Desilicated ZSM-5 Zeolites for the Production of Renewable p-Xylene via Diels-Alder Cycloaddition of Dimethylfuran and Ethylene

The selective production of p-xylene and other aromatics starting from sugars and bioderived ethylene offers great promise and can eliminate the need for separation of xylene isomers, as well as decreasing dependency on fossil resources and CO2 emissions. Although the reaction is known, the microporosity of traditional commercial zeolites appears to be a limiting factor. In this work, we demonstrate for the first time that simply desilication of microporous commercial zeolites by a simple NaOH treatment can greatly enhance conversion and selectivity.

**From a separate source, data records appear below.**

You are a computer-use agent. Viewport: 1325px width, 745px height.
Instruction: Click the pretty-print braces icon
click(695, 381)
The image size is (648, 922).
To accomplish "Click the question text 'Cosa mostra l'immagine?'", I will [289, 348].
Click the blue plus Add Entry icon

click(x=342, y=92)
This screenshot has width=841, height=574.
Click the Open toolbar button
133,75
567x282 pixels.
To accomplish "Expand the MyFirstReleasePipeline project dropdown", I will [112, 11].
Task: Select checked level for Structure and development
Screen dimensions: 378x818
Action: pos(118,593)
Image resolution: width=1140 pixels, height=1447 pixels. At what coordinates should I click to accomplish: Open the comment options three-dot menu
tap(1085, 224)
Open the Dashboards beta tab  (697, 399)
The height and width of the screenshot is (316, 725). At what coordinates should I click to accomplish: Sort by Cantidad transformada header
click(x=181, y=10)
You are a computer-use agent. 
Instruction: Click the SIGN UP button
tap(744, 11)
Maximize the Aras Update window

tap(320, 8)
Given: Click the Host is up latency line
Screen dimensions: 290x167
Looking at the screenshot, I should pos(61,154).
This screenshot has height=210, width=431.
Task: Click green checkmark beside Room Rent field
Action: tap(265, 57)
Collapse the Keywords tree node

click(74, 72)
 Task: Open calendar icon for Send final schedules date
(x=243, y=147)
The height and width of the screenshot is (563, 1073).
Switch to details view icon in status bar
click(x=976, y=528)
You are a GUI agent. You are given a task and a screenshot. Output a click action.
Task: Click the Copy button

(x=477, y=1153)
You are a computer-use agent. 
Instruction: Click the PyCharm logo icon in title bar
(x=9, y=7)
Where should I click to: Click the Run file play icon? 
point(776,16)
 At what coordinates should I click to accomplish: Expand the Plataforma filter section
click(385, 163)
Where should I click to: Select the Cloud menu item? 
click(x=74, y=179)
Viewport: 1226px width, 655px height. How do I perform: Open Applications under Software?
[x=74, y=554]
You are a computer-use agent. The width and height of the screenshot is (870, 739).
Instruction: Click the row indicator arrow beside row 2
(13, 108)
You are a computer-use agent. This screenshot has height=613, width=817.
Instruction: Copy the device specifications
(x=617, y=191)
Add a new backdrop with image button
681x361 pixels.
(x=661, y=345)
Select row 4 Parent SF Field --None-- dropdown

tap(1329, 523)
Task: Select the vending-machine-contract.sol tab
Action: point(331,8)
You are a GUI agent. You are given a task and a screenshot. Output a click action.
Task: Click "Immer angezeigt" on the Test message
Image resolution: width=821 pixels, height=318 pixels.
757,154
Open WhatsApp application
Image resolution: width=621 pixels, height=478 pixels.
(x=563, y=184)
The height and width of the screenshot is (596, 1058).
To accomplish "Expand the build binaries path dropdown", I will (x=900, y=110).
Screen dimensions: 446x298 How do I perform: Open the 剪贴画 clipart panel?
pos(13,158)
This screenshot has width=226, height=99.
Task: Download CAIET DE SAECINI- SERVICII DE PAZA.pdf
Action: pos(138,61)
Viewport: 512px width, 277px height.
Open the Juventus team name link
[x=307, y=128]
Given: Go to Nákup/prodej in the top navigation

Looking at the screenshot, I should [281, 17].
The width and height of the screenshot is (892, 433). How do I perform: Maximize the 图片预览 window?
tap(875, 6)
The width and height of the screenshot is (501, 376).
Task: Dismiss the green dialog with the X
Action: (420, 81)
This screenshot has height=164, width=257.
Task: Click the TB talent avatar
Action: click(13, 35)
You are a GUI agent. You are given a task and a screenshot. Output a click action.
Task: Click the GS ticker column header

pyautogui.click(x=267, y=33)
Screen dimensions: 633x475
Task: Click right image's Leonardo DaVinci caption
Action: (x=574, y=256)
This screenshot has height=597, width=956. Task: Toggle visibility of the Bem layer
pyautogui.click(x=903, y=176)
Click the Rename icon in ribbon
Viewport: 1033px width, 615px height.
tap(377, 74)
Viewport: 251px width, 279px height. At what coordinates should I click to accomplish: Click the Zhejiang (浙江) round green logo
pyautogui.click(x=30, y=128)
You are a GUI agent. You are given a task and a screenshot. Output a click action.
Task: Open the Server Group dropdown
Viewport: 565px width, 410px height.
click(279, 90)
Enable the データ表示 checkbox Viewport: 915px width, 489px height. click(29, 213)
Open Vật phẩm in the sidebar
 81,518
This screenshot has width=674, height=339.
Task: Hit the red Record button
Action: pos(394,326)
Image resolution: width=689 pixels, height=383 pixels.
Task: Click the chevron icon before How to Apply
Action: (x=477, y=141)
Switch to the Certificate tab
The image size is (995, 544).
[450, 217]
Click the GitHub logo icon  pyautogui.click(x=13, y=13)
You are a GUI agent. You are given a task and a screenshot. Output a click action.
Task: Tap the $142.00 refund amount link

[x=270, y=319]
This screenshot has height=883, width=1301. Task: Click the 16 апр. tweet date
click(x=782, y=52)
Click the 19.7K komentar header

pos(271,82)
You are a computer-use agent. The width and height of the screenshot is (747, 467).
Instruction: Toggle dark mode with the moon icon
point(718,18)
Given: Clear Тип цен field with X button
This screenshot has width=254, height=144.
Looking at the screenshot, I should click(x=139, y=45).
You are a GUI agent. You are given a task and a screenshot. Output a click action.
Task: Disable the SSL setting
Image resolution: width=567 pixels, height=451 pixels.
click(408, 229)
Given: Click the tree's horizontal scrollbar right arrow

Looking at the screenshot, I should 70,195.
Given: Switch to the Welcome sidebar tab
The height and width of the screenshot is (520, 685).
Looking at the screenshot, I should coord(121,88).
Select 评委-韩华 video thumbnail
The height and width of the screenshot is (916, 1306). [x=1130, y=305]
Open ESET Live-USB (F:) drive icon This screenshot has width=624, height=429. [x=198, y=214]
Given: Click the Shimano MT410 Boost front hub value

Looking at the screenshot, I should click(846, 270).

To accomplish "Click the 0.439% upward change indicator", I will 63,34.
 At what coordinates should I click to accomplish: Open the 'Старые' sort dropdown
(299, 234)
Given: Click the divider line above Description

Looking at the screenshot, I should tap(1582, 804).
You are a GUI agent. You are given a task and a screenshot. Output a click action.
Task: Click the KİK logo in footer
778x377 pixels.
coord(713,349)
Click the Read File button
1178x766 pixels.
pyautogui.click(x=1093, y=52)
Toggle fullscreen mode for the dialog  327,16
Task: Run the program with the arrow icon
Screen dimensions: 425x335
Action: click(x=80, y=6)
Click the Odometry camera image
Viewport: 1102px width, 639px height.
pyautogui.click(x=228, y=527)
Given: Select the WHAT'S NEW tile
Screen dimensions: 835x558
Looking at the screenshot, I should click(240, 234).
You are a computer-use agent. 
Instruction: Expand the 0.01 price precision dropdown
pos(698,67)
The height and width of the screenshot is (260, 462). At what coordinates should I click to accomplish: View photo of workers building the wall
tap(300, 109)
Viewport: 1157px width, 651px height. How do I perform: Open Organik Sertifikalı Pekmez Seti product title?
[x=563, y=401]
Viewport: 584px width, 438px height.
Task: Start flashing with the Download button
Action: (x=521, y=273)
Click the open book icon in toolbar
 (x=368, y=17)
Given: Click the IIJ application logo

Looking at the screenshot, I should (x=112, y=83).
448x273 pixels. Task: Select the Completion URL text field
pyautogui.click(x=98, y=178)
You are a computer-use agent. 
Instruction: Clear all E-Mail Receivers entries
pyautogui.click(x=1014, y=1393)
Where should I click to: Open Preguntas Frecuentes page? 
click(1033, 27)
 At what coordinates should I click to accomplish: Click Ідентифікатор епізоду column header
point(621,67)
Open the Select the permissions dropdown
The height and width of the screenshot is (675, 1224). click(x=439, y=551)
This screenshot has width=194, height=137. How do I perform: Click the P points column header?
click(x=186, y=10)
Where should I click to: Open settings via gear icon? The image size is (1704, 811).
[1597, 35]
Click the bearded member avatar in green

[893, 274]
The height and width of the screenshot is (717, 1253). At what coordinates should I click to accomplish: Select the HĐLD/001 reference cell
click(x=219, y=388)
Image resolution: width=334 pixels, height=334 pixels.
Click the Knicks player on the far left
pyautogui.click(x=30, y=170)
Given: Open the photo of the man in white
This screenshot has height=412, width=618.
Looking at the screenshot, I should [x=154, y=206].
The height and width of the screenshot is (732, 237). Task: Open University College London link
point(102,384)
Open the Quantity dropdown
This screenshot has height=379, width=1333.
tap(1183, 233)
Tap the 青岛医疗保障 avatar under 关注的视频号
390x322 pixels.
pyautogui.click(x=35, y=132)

The [4 + 2] Diels-Alder cycloaddition of 2,5-dimethylfuran with ethylene in a pressurised reactor was investigated using a series of H-ZSM-5 catalysts with SiO2/Al2O3 ratios 30 and 80 with increasing pore size induced by desilication. X-ray diffraction, scanning electron microscopy, Al-27 magic-angle spinning nuclear magnetic resonance, temperature programmed desorption of ammonia, and nitrogen physisorption measurements were used to characterise the catalysts. The enhancement of conversion was observed for all desilicated samples compared to the untreated zeolite, and increases in temperature and ethylene pressure significantly improved both dimethylfuran conversion and selectivity to p-xylene due to the easier desorption from the zeolite's surface and the augmented cycloaddition rate, respectively. A compromise between acidity and mesoporosity was found to be the key to enhancing the activity and maximising the selectivity in the production of p-xylene from 2,5-dimethylfuran.